In his paper, Dr. Saini identifies “evidence based” practices as:
I encourage anyone facing a “report” be it from the Office of the Children’s Lawyer (“OCL”) and/or a Section 30 custody and access evaluator to review Dr. Saini’s paper when reviewing the recommendations made by any “expert” or “professional”.
The key element that these professionals often fail to do is to back-up their recommendations on any cogent, recent and relevant “evidence based medicine”. For example, this may be recommending and/or suggesting that “parental alienation” may be presenting in the matter before the court but without even possibly providing any insight into what "parental alienation" is or for what "theory" they are basising their subjective observation on.
Most clinicians work under a model known as “SOAP” – subjective, objective, assessment and plan when making any determination of a client’s outcome. Custody and access evaluators should be held to the same standards as they are impacting the wellbeing (health) of children. Often, custody and access evaluation “reports” are a mash-up of “subjective” statements which are not grounded in “objective” facts. They are mostly crafted out of hearsay which is subjective information gathered from their clients and collateral witnesses.
More on SOAP Notes: SOAP note - Wikipedia, the free encyclopedia
Most professionals in the medical industry when putting forward an objective finding will cite the reason and back grounding evidence for which their diagnosis and plan of care are based on. The plan is based on the objective facts regarding their client’s health care needs. For some reason, custody and access evaluators whom are often clinicians often do not support their recommendations with any “evidence based medicine”. They often rely upon their “experience” and the “trust” that they have gained with the courts to make broad sweeping statements and recommendations. Some will even cite that the court always goes with what they recommend, that they have done hundreds of these and that is why their opinion is the right one.
In another matter, for which the concept of “truisms” came from, we have seen how these “truisms” can impact these “expert” clinicians and the recommendations they make to the court. If I could warn Justices reading this forum, it would be to be very cautious when reports from clinicians are not properly cited to the clinical best practises (“evidence based medicine”) that they relied upon when providing a recommendation to the court.
Thinking of it from another perspective, the base of “evidence based medicine” is the “jurisprudence” for which clinicians determine better outcomes for their patients. The system of “evidence based medicine” runs parallel to the system of “case law” for which justices rely upon to make orders. Clinicians who do not leverage the “evidence based medicine” (“medical jurisprudence”) should be called to task on how they perform their jobs and arrived at their conclusions.
When a Justice fails to properly apply jurisprudence from case law (and law itself) there is an appeals process. What process is there for a parent whom has gotten a negative report from a “custody and access evaluator” whom has not properly demonstrated their position to the court or that it is not even based on any “medical jurisprudence”?
Case on Point?
Fielding v. Fielding, 2013 ONSC 1458 (CanLII)
Date: 2013-03-08
Docket: FS-12-00375231
URL: CanLII - 2013 ONSC 1458 (CanLII)
Citation: Fielding v. Fielding, 2013 ONSC 1458 (CanLII)
In this evolving matter before the Superior Court the expert testimony is being challenged. A situation of possibly dueling “experts” is evolving. The Applicant is bringing forward an expert to dispute the report and challenge the custody and access evaluator’s reference to “parental alienation” in the assessment report. Opposing party does not want the additional expert to testify but, the justice presiding over the matter observes in paragraph 17 the following (my emphasis added):
Here we see a Justice applying good measures in insuring that the court explores the principals underlying in the custody and access evaluator’s report in which “he does not discuss the theory of or research on parental alienation”.
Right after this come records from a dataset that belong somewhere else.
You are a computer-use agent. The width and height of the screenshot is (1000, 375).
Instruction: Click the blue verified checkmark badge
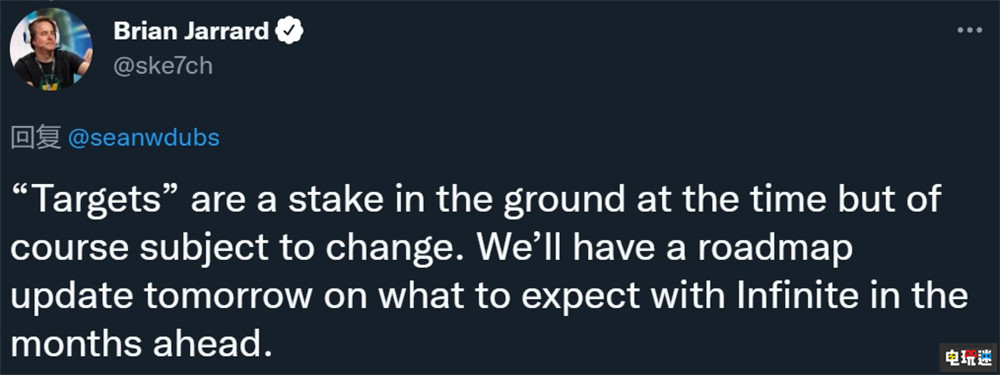[288, 31]
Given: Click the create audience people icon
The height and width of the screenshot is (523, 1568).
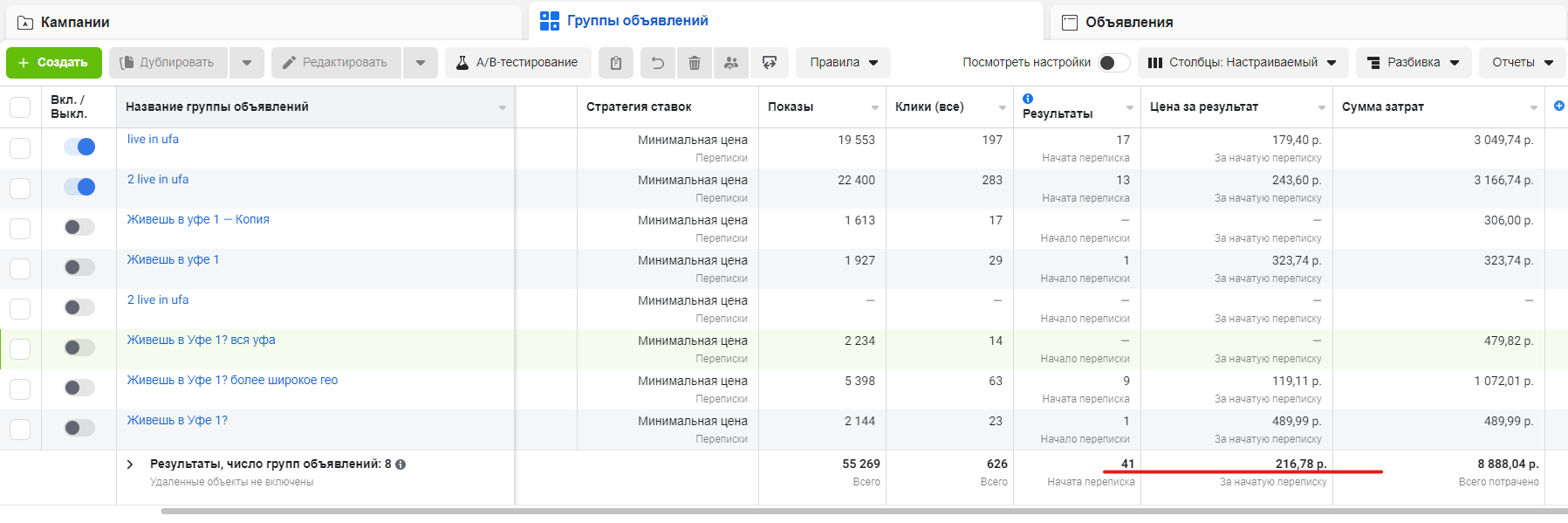Looking at the screenshot, I should click(731, 63).
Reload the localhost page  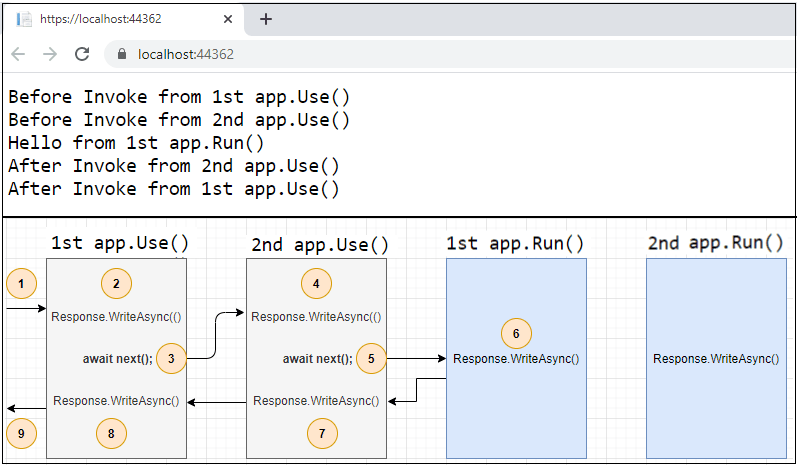coord(82,55)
More custody and access evaluators need to be challenged on the principals and “evidence based medicine” that they relied upon (or possibly did not) in this manner by litigants and especially the courts. When making a recommendation to the courts on custody and access of children, “evaluators” are not just impacting the lives of the children involved but, the parents as well. They have a clinical duty to their governing bodies to act in accordance with medical best practices and this should include evidentiary based medical practices when producing custody and access reports.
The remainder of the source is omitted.